What you need to do: Starting at the first line of the listing below and ending at the line with "Task: Open the", copy each line exactly.

START Supplied data

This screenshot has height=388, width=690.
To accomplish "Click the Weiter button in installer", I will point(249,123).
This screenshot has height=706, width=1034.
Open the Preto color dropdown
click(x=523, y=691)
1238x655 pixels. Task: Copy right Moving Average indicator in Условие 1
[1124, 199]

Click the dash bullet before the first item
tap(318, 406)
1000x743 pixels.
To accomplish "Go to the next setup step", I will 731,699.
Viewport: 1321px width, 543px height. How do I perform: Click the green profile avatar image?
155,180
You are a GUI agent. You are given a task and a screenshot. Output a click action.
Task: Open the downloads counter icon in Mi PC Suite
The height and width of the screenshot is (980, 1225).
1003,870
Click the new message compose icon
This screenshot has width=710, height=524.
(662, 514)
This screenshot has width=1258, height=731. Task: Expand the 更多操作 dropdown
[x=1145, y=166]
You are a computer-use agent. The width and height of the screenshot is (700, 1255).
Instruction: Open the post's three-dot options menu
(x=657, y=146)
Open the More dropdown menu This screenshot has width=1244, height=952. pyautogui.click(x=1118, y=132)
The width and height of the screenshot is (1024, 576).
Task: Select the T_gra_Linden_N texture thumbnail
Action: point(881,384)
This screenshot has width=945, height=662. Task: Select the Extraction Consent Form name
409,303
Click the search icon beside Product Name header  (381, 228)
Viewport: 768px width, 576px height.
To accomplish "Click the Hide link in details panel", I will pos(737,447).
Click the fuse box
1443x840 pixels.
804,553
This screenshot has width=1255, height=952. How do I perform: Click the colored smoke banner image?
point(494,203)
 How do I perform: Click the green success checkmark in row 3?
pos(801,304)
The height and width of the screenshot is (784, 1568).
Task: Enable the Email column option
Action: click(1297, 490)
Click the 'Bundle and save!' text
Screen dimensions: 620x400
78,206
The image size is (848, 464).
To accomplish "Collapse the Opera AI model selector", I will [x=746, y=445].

END Supplied data

Exercise response:
This screenshot has height=388, width=690.
To accomplish "Click the Weiter button in installer", I will point(249,123).
This screenshot has height=706, width=1034.
Open the Preto color dropdown
click(x=523, y=691)
1238x655 pixels. Task: Copy right Moving Average indicator in Условие 1
[1124, 199]

Click the dash bullet before the first item
tap(318, 406)
1000x743 pixels.
To accomplish "Go to the next setup step", I will 731,699.
Viewport: 1321px width, 543px height. How do I perform: Click the green profile avatar image?
155,180
You are a GUI agent. You are given a task and a screenshot. Output a click action.
Task: Open the downloads counter icon in Mi PC Suite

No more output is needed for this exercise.